Here is a photo I found on the Internet a few years ago. It's a good photo for me to share because it's a 1934 Buick, and I seldom think of my father without thinking of his own 1934 Buick. I don't think this is the same model as Dad's; his may have been a model or two higher. But the point is, it's a black 1934 Buick--the only kind of car we kids had ever seen our father driving.
Before he married Mom, Dad would buy a new car every year or two. Then he bought that Buick, and whatever it was about that car, he loved it so much he never let go of it. He purchased that car when it was new, and it was still our family car in 1955 when Dad died.
Our big family of kids was, however, the subject of ridicule when Dad occasionally came to school to pick us up. Nobody else had a car that old, and in those days, society had not yet begun to appreciate old cars as classics. The sight of all us kids crammed into that old car prompted a lot of jokes.
The only ding on that car was on the top portion of the front fender, and it apparently had happened when something heavy fell on the car while Dad was at work. Nobody, including my father, had ever been able to hammer out that dent, even with the help of a torch to try to soften the metal.
Every year when spring arrived, Dad would let me help him with the "spring things" the car needed---and that meant cleaning and maintenance procedures. I'd help him as we used a wire brush to give the horse-hair upholstery a thorough cleaning, and I'd watch as he re-tarred the roof and the places where the fenders met the car body...

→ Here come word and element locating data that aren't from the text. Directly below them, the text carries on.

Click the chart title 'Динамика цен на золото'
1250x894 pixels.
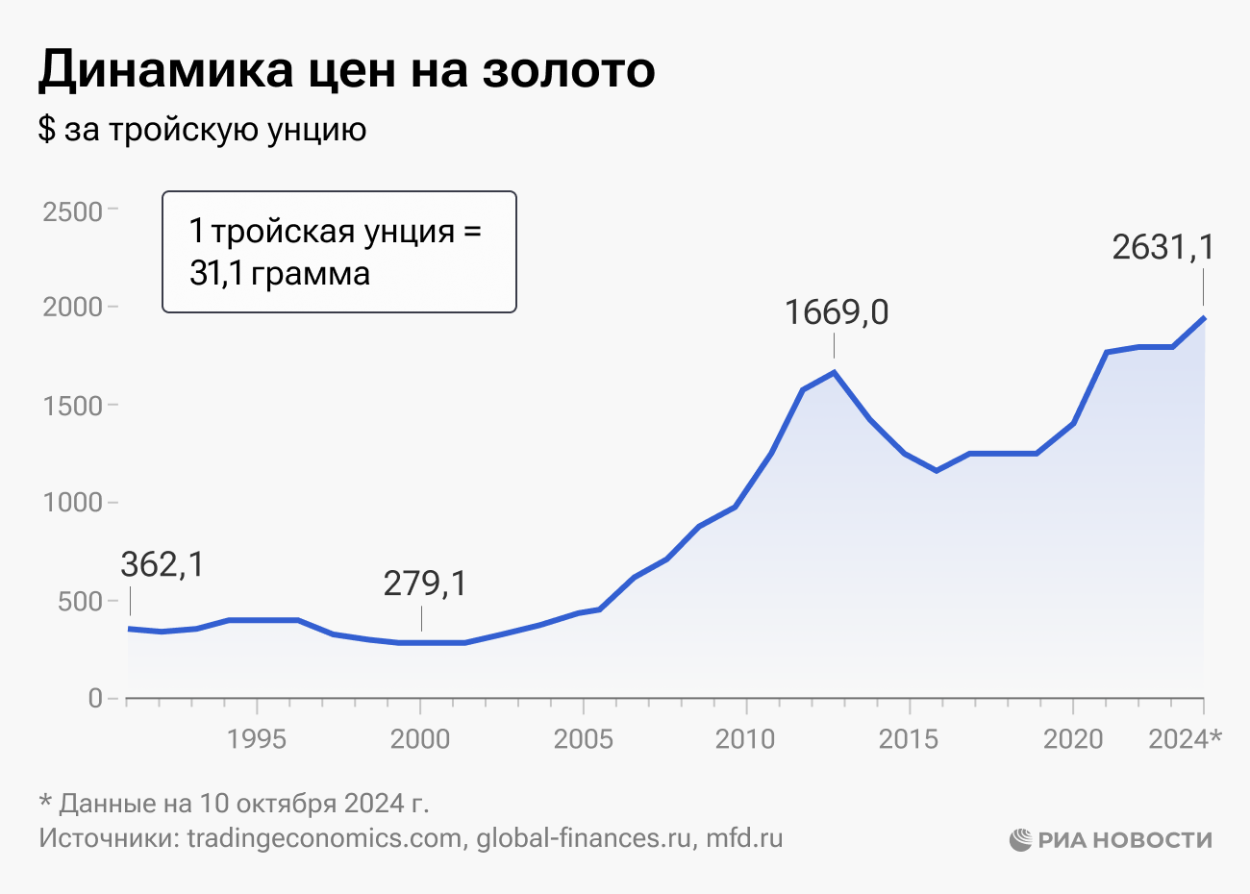pyautogui.click(x=346, y=70)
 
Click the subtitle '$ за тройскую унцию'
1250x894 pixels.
pyautogui.click(x=202, y=130)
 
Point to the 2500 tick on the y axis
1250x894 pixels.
pyautogui.click(x=72, y=211)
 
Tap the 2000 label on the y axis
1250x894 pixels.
pyautogui.click(x=72, y=308)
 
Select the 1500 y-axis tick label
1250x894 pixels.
pyautogui.click(x=72, y=406)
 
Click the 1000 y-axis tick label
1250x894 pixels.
pyautogui.click(x=72, y=503)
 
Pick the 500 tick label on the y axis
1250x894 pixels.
pyautogui.click(x=81, y=602)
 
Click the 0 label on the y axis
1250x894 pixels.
pyautogui.click(x=95, y=699)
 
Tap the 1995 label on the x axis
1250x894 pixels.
pyautogui.click(x=257, y=739)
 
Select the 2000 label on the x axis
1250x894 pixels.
pyautogui.click(x=420, y=739)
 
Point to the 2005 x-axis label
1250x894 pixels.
pyautogui.click(x=583, y=739)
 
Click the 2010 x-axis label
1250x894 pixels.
pyautogui.click(x=745, y=739)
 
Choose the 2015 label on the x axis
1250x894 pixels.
pyautogui.click(x=909, y=739)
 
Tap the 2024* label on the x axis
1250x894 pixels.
pyautogui.click(x=1186, y=739)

Dad was meticulous in that car's care. Every oil change Dad performed was written and dated on the walls of his garage, and every license plate (renewed yearly with NEW metal plates) was nailed on the garage walls.

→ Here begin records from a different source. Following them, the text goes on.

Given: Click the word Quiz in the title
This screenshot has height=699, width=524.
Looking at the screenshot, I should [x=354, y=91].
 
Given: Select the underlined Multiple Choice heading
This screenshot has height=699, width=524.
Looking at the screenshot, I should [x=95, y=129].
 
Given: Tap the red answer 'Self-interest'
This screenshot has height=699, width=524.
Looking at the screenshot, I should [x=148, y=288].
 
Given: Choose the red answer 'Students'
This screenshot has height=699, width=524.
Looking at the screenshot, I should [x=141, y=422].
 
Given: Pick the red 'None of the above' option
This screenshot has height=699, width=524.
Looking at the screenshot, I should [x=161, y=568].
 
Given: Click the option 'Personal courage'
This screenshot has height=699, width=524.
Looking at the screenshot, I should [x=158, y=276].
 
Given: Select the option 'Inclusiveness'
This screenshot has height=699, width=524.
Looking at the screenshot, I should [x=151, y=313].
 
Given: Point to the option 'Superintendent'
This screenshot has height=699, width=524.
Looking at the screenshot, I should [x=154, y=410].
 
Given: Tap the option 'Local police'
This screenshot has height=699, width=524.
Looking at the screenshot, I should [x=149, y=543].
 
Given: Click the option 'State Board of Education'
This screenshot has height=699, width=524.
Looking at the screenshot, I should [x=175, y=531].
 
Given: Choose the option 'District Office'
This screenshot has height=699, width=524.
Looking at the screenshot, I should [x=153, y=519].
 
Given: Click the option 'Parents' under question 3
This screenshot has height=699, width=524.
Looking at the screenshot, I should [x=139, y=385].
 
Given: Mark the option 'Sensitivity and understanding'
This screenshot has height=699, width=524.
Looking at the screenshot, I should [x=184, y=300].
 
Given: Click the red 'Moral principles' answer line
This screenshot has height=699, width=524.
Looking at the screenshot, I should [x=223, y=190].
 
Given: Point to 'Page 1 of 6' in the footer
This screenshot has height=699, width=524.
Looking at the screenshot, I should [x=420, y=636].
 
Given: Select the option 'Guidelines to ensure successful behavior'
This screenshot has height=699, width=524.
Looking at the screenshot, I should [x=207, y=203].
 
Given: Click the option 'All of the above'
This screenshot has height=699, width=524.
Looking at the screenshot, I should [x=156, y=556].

After Dad died, Mom missed our father terribly, and she so identified that car with Dad that finally she couldn't bear seeing it in the garage any more. She sold it to a neighbor boy for $10...including all the old license plates.

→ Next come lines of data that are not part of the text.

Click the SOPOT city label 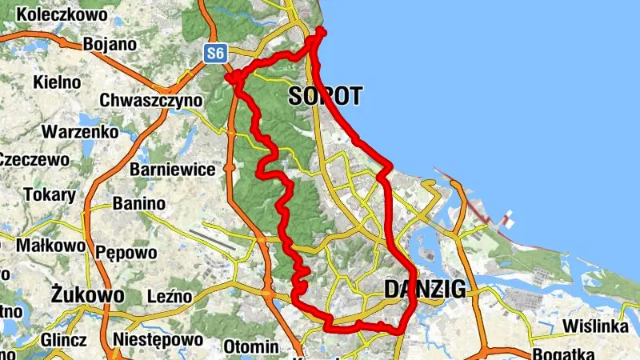324,97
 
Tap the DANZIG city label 425,290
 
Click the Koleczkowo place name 56,14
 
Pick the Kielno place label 57,82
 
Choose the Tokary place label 50,194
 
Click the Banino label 139,204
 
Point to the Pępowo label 126,253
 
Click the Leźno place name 170,297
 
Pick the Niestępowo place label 158,340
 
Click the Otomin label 250,347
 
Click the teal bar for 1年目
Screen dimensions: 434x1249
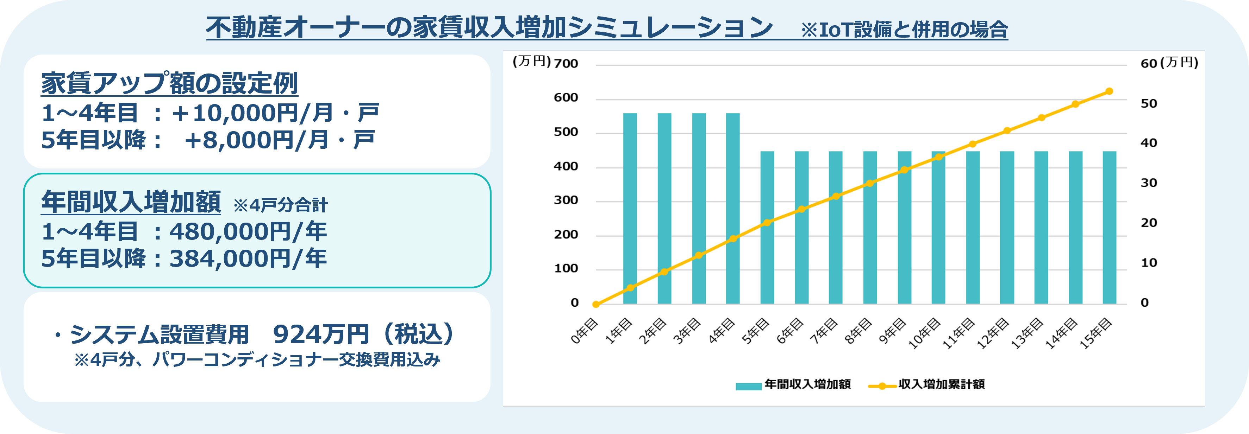tap(630, 208)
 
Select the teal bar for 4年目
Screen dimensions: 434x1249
tap(733, 208)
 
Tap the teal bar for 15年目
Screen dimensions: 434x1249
tap(1109, 228)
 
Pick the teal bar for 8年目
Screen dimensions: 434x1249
tap(870, 228)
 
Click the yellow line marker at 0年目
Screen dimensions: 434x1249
tap(596, 304)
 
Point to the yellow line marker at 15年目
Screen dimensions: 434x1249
tap(1109, 91)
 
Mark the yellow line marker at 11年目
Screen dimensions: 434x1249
tap(973, 144)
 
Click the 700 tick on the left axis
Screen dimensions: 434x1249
tap(566, 63)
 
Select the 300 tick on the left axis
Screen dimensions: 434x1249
tap(566, 200)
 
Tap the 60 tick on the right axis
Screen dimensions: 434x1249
tap(1149, 63)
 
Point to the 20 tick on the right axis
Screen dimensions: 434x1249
tap(1149, 223)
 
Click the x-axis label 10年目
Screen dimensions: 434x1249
tap(924, 334)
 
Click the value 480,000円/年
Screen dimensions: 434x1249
tap(248, 231)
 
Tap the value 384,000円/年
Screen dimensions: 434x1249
tap(248, 259)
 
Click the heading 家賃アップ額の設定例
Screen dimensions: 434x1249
tap(169, 83)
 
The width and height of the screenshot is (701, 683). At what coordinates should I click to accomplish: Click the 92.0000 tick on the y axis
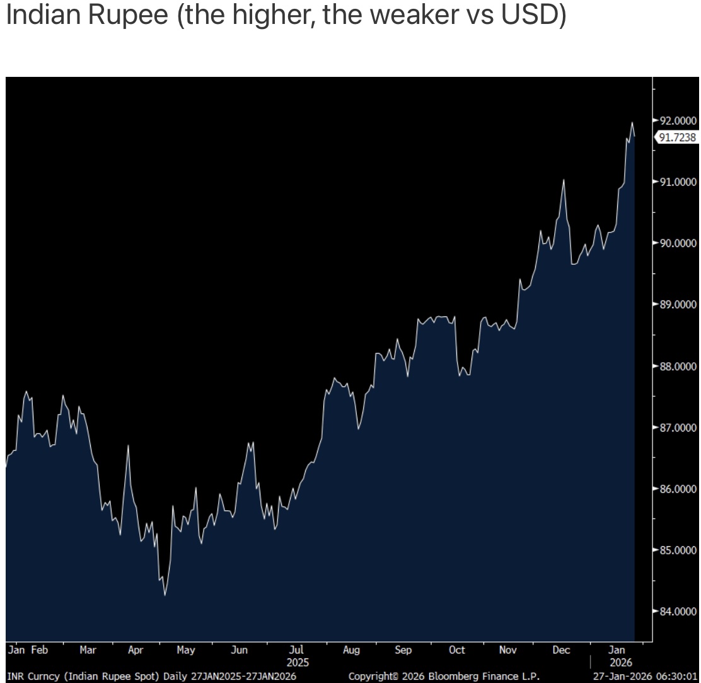point(678,120)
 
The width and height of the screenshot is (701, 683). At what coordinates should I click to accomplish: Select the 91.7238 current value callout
point(678,137)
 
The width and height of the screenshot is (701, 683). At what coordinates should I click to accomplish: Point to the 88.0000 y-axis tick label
point(678,366)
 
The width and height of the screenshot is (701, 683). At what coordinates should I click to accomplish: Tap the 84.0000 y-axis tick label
point(678,611)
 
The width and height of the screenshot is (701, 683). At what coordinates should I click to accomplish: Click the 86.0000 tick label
point(678,489)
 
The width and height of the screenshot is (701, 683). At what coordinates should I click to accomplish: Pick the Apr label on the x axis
point(136,650)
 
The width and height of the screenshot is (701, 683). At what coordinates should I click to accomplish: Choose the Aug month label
point(352,650)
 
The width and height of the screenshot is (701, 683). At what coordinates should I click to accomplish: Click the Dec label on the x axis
point(561,650)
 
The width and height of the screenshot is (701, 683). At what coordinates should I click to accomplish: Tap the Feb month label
point(39,650)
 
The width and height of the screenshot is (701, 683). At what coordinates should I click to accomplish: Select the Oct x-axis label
point(457,650)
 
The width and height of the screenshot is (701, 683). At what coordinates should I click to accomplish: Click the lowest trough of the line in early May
point(165,595)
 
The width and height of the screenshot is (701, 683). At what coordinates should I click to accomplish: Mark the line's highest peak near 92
point(632,122)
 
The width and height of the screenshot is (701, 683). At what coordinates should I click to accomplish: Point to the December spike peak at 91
point(564,180)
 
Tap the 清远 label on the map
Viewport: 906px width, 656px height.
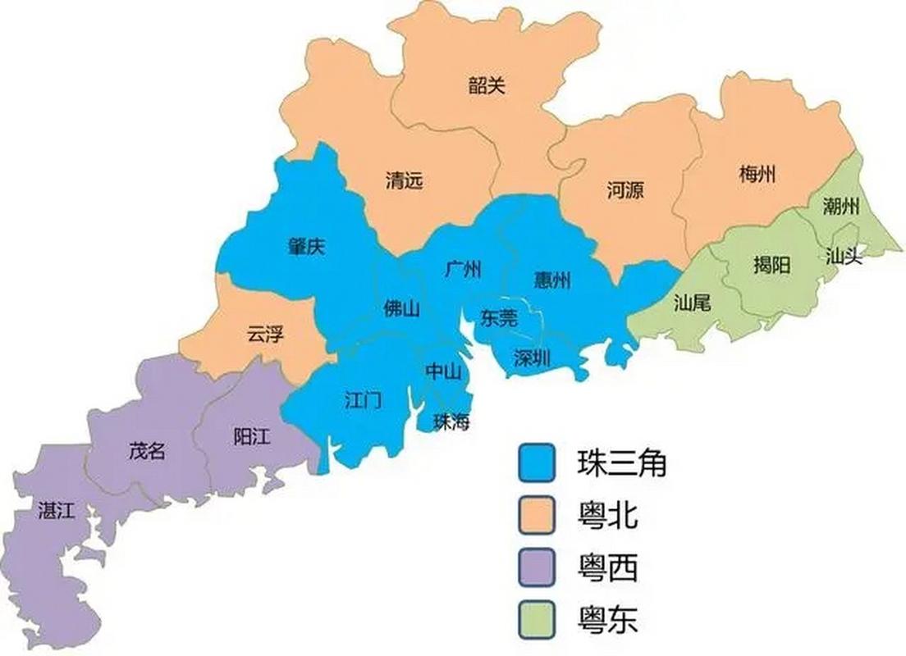405,180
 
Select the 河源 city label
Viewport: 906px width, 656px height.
625,191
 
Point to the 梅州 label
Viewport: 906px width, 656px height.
757,174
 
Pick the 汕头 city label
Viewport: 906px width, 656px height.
844,257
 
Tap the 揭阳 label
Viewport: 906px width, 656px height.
771,264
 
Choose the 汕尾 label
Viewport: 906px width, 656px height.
692,303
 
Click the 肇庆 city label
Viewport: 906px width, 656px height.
305,247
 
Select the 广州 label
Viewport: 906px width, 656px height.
463,269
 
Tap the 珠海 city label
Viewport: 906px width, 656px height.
452,422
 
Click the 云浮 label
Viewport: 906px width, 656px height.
264,334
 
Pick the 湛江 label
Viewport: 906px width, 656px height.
57,511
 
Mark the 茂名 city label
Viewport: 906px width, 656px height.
148,450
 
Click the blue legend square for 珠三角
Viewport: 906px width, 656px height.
538,463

Dad had passed away at the age of 50, and the car was still in perfect shape when he died. Considering the care it got from my dad, that car could possibly still have been in use if Dad had lived to be a much older man.
My husband Bob and I had just begun to talk about asking Mom if we could buy the car, when Mom unexpectedly sold it. I was greatly disappointed, but I found some comfort in the fact that it had been sold to a boy who had apparently purchased it BECAUSE of its age. He had lived in our neighborhood and had been familiar with the car and and grown to love it.
I wonder if it still exists somewhere.